(Pixel coordinate grounding data)
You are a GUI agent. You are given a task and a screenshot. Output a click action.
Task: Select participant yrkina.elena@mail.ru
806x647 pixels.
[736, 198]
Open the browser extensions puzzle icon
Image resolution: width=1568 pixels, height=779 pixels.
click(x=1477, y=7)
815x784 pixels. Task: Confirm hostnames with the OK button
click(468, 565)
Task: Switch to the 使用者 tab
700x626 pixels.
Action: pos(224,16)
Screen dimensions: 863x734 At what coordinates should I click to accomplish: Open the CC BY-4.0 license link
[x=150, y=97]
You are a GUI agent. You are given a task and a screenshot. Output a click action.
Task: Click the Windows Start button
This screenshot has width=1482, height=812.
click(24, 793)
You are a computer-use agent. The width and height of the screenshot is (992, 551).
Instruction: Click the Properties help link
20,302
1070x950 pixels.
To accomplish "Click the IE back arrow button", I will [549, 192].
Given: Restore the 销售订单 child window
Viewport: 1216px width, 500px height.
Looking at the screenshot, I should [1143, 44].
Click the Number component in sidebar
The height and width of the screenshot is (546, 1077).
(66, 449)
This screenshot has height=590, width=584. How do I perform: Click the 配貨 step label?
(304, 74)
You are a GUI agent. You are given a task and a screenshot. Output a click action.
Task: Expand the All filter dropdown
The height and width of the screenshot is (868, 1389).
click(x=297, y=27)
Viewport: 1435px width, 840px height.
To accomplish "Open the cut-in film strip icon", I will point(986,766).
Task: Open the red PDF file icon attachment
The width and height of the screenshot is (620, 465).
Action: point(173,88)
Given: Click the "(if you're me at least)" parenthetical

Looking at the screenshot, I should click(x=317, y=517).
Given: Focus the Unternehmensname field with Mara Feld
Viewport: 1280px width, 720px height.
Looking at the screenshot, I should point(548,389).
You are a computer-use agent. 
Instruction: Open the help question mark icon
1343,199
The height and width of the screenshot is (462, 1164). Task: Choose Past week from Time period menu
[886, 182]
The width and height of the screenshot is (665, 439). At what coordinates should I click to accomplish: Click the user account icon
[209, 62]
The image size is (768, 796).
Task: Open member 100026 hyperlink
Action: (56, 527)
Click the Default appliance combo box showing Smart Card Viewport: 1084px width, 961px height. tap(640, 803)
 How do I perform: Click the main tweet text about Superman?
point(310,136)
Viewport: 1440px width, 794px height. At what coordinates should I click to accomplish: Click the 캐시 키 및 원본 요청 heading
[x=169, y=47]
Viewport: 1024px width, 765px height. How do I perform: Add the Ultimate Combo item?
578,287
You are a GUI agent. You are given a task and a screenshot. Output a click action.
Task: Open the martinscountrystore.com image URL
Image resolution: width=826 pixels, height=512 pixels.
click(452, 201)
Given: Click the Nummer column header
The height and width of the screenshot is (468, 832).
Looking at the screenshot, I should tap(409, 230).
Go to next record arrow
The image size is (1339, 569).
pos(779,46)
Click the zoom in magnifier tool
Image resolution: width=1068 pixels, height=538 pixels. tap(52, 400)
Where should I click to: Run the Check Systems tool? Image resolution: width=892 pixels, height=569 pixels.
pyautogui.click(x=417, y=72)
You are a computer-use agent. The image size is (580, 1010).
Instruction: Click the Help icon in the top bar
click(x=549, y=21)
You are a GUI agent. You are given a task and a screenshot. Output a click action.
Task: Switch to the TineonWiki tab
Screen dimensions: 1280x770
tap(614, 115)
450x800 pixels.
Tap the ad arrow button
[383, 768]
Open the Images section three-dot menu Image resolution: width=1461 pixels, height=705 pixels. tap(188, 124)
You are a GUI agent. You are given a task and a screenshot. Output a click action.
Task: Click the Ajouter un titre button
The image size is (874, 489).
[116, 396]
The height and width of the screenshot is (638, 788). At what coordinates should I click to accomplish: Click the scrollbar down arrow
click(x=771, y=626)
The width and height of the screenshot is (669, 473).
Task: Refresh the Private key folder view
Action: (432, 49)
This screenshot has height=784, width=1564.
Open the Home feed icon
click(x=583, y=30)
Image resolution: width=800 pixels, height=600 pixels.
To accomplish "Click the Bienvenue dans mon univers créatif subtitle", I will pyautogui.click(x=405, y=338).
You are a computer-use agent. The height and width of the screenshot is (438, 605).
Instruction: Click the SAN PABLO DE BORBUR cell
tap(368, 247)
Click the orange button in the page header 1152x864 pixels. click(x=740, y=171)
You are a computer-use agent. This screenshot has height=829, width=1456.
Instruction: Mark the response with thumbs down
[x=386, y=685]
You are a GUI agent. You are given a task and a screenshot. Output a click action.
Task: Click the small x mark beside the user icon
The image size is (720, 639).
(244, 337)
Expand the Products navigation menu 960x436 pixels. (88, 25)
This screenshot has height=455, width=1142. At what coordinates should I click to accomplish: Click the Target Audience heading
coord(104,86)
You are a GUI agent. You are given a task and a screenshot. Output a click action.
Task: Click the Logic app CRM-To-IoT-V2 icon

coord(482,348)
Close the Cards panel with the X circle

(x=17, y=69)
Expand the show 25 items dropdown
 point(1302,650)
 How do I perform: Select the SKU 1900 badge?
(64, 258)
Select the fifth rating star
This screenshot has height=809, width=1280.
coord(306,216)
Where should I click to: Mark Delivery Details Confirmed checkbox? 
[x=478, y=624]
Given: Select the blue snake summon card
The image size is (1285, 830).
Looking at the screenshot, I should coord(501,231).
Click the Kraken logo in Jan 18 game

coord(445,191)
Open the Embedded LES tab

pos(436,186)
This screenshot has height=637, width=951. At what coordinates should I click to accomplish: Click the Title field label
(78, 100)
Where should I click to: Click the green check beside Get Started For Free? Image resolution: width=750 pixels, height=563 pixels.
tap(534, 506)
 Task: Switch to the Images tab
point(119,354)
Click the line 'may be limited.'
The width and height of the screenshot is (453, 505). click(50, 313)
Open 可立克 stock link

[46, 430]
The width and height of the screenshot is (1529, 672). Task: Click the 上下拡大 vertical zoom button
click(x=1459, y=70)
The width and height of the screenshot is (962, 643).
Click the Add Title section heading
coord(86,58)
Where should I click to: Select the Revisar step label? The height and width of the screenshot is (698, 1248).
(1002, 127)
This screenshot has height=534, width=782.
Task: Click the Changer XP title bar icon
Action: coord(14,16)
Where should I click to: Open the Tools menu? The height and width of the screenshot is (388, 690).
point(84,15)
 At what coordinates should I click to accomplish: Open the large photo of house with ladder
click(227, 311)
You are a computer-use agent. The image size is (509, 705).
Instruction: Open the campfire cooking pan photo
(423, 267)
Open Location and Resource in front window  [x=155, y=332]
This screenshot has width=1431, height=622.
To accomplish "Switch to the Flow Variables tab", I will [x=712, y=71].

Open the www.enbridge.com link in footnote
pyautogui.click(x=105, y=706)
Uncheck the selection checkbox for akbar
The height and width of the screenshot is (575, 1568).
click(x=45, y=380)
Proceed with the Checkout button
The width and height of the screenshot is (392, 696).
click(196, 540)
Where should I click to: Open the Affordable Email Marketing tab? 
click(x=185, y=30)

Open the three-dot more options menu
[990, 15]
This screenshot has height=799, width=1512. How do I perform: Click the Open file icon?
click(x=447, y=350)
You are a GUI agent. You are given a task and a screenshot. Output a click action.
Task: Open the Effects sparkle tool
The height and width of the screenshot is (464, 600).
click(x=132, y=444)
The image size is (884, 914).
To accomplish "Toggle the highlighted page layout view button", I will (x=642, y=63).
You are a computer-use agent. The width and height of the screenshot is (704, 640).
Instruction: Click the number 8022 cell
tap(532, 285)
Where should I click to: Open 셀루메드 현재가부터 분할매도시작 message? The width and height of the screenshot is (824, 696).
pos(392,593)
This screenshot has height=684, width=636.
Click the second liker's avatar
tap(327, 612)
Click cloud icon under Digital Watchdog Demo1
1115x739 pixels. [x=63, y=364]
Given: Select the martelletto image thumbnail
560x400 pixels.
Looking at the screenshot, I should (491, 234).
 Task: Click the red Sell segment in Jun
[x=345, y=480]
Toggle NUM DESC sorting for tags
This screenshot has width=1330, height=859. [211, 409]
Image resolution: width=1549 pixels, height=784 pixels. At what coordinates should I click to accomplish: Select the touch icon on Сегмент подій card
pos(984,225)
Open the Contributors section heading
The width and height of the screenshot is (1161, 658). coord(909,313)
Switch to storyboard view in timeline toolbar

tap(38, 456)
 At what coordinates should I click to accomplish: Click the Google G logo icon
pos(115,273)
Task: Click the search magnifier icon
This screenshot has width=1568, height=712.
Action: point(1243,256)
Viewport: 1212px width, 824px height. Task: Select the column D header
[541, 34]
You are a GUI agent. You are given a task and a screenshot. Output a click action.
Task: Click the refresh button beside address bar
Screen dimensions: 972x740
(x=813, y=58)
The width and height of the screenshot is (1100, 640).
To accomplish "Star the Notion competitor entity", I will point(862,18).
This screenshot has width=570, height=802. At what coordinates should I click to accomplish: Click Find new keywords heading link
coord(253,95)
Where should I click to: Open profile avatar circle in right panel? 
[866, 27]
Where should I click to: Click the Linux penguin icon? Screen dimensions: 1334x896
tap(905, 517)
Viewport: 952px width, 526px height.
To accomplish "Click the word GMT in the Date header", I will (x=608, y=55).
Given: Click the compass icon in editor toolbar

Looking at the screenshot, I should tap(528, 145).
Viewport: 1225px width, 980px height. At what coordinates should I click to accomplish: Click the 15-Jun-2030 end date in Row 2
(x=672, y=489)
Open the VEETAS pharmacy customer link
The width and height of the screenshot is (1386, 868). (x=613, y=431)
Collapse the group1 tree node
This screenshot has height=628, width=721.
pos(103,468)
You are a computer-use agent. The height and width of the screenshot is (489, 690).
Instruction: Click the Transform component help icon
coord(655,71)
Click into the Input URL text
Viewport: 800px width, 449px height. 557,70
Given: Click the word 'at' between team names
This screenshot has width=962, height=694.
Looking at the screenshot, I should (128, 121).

## Task to complete
In the records above, find every line containing the word "page" and show it.

## Answer area
Click the orange button in the page header 1152x864 pixels. click(x=740, y=171)
To accomplish "Toggle the highlighted page layout view button", I will (x=642, y=63).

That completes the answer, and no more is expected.